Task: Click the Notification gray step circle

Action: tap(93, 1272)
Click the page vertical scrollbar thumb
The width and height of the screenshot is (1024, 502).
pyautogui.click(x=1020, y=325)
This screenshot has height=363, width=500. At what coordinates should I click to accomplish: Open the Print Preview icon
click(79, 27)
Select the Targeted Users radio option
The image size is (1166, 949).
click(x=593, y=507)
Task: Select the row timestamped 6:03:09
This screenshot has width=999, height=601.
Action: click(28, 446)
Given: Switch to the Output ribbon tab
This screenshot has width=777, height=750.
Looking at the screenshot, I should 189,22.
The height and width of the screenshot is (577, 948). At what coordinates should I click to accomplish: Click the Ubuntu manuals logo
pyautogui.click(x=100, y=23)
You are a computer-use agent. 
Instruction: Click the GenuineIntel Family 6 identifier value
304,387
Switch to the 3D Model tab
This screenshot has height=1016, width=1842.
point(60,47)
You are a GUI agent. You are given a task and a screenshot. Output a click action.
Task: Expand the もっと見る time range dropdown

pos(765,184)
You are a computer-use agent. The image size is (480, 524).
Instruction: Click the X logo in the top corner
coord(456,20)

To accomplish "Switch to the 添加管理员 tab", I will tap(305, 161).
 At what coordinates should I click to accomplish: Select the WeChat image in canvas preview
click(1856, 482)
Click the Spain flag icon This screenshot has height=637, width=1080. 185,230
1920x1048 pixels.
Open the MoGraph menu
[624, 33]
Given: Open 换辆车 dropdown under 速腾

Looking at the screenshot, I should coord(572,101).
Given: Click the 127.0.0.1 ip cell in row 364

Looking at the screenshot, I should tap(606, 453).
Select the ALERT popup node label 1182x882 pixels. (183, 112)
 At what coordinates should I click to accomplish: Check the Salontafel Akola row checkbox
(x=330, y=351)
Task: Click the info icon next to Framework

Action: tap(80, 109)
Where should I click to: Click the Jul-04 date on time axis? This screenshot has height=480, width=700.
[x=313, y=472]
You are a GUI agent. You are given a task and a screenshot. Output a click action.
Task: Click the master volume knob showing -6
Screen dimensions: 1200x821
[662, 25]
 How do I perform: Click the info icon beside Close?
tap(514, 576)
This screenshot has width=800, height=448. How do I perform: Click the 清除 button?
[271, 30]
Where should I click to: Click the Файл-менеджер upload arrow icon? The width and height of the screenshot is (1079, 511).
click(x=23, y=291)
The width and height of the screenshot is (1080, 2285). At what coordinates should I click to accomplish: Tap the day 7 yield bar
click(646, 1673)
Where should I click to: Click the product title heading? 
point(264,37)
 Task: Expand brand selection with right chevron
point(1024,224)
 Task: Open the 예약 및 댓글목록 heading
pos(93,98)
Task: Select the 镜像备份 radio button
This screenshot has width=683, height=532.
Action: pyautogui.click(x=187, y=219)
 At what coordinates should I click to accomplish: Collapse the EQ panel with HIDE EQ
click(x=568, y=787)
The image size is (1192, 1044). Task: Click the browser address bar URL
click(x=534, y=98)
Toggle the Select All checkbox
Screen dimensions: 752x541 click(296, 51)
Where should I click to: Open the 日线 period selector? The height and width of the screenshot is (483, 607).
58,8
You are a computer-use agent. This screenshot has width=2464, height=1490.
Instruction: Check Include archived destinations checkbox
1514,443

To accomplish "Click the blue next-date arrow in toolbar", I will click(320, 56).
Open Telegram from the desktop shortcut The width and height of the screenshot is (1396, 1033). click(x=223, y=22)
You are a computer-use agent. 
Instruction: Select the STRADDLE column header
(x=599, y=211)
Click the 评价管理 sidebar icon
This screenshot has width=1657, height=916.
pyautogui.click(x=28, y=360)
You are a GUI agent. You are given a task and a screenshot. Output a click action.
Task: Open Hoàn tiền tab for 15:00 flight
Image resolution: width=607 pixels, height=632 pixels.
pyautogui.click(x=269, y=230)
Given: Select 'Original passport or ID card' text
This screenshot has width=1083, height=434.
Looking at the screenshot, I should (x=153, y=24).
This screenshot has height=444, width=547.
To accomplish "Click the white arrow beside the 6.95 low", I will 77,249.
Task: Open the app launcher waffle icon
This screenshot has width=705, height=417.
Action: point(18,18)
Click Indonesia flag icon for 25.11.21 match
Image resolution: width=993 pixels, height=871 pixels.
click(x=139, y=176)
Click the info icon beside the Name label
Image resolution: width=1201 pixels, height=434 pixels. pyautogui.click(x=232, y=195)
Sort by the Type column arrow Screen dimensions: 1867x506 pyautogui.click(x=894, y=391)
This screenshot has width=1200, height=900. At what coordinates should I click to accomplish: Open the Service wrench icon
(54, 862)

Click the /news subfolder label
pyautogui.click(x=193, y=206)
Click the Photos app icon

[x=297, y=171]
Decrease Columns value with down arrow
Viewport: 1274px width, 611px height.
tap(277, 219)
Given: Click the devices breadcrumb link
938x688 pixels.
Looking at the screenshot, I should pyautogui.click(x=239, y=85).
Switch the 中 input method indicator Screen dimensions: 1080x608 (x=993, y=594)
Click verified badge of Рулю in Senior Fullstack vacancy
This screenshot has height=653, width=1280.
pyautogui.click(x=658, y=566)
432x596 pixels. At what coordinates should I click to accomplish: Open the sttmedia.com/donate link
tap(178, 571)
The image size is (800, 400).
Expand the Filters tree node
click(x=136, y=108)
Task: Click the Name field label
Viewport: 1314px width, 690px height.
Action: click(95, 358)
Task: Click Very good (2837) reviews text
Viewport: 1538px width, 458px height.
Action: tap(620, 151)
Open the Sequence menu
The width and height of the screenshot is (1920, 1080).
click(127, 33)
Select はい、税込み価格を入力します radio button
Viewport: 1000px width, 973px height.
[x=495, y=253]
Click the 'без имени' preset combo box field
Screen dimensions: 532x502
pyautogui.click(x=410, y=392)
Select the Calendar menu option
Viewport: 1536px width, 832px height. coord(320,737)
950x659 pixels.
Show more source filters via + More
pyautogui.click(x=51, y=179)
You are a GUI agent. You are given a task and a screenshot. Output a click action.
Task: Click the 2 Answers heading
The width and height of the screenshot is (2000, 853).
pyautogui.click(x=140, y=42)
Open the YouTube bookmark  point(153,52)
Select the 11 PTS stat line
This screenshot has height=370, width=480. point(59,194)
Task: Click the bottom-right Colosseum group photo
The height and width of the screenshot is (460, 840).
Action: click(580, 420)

::::::::::

→ **Work to complete**
Copy the records above word for word, starting at the line containing "Given: Open 换辆车 dropdown under 速腾" and ending at the line containing "Select the ALERT".

→ **Answer for the task**
Given: Open 换辆车 dropdown under 速腾

Looking at the screenshot, I should coord(572,101).
Given: Click the 127.0.0.1 ip cell in row 364

Looking at the screenshot, I should tap(606, 453).
Select the ALERT popup node label 1182x882 pixels. (183, 112)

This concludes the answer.